1.2.7 胰岛细胞与BMSC 共培养 取第3 代GFP 转染标记的GTKO 五指山猪BMSC，将BMSC 与胰岛进行共培养，24 h 后观察胰岛形态变化。分别用MSC 条件培养基（HamCDM）和非条件培养基（Ham）培养胰岛48 h，然后进行活细胞（CalceinAM）和死细胞（PI）染色。

1.3 研究内容

观察猪BMSC 原代细胞及多次传代细胞的形态与生长特点，鉴定GTKO 五指山猪BMSC 表面标志物，分析GTKO 五指山猪BMSC 成骨、成脂及成软骨细胞分化效果。分析GFP 转染标记GTKO 五指山猪BMSC 的生物学特性，观察猪胰岛与GTKO 五指山猪BMSC 共培养时的形态及生长特点。

2 结果

2.1 猪BMSC 的分离、鉴定和标记

体外培养的BMSC 呈梭形，在细胞生长的对数期，BMSC 的倍增时间约为30 h。细胞特性稳定，扩增1 代和2 代后的细胞同质性均达到95% 以上。BMSC 连续传代培养和冷冻保存后仍能具有多向分化潜能。不同猪BMSC 形态见图1。

图1 猪BMSC 形态学表现（×100）Figure 1 Morphological findings of BMSC of pig

分离培养的GTKO 五指山猪BMSC 具有成脂、成骨、成软骨分化能力（图2）。流式细胞术结果显示，猪BMSC 表达CD29、CD44、CD73、CD90、CD105 及CD166（阳性率＞85%），不表达CD34、CD45（阳性率＜15%）（图3）。标记示踪后的GTKO 五指山猪BMSC 培养36、48 h 后表达特异性GFP（图4）。
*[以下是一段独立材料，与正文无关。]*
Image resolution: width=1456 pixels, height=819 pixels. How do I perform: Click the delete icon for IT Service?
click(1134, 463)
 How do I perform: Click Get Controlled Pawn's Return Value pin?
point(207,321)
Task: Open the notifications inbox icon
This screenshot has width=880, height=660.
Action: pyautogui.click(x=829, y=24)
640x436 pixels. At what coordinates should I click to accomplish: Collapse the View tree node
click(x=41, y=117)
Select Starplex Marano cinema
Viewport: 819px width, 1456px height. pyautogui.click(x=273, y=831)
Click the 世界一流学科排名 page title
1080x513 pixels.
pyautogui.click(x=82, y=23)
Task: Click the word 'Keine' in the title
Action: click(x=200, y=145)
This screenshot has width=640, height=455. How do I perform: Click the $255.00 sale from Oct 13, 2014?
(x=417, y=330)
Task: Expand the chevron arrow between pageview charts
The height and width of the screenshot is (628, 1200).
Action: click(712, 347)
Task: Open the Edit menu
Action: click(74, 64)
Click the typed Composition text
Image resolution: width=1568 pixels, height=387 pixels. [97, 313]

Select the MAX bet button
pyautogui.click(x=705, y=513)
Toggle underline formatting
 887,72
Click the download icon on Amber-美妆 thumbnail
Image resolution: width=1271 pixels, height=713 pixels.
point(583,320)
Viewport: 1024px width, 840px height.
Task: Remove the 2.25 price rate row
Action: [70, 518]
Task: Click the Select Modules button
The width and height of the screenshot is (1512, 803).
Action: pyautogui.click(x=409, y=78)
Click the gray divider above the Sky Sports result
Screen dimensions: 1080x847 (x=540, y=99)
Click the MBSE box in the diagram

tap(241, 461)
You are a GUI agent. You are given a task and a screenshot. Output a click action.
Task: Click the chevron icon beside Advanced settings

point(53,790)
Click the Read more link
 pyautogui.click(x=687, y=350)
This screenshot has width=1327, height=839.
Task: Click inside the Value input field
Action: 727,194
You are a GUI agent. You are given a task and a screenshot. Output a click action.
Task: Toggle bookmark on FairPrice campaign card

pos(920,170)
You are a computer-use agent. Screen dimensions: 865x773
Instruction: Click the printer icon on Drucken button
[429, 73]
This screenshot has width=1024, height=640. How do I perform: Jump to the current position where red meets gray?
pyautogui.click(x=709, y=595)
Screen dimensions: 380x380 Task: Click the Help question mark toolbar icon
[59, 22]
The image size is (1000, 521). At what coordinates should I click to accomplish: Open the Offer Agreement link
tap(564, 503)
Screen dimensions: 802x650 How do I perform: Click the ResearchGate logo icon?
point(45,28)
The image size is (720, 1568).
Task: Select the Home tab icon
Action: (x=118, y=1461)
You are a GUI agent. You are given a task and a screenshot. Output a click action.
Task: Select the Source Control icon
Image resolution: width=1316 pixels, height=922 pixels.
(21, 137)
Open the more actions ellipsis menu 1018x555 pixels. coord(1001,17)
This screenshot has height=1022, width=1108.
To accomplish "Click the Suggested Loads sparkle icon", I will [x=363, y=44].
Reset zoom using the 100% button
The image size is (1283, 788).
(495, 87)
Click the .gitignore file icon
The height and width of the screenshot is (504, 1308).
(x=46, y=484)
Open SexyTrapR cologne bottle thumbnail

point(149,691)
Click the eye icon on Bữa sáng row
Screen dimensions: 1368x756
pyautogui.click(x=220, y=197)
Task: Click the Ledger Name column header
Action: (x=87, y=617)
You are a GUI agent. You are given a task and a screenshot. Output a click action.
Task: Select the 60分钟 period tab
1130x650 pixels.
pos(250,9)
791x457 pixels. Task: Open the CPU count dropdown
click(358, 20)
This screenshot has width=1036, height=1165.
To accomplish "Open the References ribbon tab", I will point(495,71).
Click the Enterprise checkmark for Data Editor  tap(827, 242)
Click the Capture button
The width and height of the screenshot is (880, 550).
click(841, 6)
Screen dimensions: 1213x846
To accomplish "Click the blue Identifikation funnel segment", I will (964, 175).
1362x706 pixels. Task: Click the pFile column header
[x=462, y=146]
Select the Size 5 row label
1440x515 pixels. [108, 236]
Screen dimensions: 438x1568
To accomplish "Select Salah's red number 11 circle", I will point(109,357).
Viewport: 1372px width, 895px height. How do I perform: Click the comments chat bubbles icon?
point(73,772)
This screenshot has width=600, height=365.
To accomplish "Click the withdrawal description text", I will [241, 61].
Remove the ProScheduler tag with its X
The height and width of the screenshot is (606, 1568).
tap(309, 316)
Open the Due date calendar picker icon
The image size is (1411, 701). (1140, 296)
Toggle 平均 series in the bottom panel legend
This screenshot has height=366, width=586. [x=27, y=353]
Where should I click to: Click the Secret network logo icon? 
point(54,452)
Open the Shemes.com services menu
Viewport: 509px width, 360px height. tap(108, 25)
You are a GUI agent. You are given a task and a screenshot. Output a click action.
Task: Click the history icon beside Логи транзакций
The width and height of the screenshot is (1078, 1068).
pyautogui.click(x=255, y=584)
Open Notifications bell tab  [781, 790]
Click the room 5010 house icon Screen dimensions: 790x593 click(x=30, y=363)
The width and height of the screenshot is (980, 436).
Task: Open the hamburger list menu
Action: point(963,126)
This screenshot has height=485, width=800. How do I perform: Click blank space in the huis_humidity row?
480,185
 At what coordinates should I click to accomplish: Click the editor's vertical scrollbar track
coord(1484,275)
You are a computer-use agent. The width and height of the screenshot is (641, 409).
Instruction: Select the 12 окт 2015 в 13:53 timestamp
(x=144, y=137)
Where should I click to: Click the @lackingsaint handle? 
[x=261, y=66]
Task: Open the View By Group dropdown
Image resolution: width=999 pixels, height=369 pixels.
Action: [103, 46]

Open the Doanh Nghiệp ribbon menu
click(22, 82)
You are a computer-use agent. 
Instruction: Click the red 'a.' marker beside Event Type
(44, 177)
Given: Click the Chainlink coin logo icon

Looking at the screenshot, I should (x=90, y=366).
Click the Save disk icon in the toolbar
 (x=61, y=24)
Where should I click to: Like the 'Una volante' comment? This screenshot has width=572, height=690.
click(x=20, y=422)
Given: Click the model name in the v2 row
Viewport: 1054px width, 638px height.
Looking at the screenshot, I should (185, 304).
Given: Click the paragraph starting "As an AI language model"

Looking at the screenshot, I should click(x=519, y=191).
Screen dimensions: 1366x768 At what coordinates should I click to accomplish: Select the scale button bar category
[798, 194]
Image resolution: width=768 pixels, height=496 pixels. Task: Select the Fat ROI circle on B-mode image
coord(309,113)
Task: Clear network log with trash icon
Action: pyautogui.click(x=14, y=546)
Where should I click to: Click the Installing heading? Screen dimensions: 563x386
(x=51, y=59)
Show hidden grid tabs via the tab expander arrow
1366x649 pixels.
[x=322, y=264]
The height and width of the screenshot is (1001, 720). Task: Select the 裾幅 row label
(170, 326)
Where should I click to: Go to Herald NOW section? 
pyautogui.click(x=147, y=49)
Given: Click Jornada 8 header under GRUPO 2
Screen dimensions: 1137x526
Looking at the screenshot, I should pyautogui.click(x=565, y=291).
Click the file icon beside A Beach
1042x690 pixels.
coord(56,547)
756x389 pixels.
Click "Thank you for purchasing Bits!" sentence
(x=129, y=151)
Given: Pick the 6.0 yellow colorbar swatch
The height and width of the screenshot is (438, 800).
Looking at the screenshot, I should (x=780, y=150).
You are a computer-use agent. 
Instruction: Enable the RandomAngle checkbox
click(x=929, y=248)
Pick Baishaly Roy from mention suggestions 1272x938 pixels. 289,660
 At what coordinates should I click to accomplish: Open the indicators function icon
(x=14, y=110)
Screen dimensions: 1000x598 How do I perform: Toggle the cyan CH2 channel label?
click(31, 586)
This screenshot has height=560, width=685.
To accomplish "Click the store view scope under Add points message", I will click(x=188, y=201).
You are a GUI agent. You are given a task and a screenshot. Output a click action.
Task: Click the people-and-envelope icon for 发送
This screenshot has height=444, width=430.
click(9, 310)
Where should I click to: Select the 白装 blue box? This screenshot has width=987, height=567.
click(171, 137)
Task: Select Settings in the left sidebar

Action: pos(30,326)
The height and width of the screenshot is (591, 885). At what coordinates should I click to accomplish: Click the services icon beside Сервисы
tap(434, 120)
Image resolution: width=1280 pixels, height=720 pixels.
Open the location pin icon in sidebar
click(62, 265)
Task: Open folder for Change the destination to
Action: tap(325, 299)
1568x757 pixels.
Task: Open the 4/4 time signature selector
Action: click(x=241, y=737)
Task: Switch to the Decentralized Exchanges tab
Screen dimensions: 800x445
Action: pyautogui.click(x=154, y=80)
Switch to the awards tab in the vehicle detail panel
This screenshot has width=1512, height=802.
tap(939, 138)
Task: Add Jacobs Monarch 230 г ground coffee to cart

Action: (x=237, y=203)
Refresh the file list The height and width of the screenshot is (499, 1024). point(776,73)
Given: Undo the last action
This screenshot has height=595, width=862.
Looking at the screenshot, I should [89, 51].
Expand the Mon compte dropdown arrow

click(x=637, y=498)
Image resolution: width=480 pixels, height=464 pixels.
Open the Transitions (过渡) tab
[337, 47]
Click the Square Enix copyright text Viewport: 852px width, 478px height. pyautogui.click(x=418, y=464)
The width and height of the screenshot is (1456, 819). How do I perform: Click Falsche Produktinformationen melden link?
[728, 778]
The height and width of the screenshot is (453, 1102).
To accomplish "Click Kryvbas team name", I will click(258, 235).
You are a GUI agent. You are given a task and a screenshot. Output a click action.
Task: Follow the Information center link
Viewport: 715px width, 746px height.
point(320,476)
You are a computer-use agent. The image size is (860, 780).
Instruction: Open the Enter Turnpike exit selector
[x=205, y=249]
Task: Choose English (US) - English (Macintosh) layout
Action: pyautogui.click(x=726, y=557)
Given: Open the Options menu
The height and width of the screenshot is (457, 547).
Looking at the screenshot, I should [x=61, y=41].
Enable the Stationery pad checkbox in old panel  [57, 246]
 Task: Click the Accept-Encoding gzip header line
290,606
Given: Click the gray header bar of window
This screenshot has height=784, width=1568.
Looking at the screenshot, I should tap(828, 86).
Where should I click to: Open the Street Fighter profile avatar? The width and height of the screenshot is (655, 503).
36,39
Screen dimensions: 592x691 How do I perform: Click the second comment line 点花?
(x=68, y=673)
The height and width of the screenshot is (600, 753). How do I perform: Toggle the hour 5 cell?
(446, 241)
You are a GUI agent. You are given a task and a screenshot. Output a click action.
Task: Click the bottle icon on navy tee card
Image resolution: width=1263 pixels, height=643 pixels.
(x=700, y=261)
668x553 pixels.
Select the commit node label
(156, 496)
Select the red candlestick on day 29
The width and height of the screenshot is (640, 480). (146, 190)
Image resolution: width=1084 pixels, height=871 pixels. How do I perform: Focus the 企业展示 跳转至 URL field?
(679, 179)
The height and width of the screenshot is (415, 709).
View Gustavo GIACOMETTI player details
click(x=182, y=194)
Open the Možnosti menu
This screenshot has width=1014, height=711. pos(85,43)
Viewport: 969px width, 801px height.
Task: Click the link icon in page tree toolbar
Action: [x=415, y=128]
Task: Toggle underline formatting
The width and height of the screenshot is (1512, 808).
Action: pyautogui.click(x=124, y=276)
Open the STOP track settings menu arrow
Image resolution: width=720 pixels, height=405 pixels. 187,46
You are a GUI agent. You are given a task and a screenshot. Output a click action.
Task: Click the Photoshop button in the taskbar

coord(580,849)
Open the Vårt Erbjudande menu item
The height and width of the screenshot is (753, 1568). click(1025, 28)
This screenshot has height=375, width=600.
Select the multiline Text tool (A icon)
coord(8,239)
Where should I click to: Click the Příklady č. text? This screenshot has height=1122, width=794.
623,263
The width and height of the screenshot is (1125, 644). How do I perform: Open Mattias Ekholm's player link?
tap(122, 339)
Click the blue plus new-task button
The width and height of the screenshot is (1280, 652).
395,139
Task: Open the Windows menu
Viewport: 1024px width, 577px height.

图2 GTKO 五指山猪BMSC 的三系分化结果（×100）Figure 2 The trilineage differentiation results of BMSC of GTKO Wuzhishan pig

图3 GTKO 五指山猪BMSC 表面标志物表达情况Figure 3 Expression of cell surface markers of BMSC of GTKO Wuzhishan pig

图4 GTKO 五指山猪BMSC 标记示踪结果（×100）Figure 4 Labeling and tracing results of BMSC of GTKO Wuzhishan pig

2.2 BMSC 对胰岛细胞的保护能力

胰岛细胞与GTKO 五指山猪BMSC 共培养3 d后，细胞生长良好，形成细胞聚集体，共培养条件下的胰岛聚集体比仅胰岛培养条件下的增大（图5）。用MSC 条件培养基培养的猪胰岛细胞比非条件培养基培养的猪胰岛细胞活力更强，细胞死亡较少（图6）。

图5 猪胰岛与GTKO 五指山猪BMSC 的共培养结果（×100）Figure 5 Co-culture results of porcine pancreatic islets and BMSC of GTKO Wuzhishan pig

图6 不同培养条件下猪胰岛细胞活力Figure 6 Viability of porcine pancreatic islet cells under different culture conditions

3 讨论

在异种移植中，猪具有供应充足的优势，被认为是最合适异种移植的供体动物。然而，猪细胞表面存在的αGal、Neu5GC 和Sd 血型抗原能被人抗异种活性抗体识别，在猪异种移植中引起排斥反应[29-31]。通过对猪异种抗原基因进行敲除，如使用CRISPR/Cas9技术产生的GTKO 猪BMSC，可以减轻异种移植排斥反应，提高猪BMSC 在T1DM 胰岛移植治疗中的效果[32]。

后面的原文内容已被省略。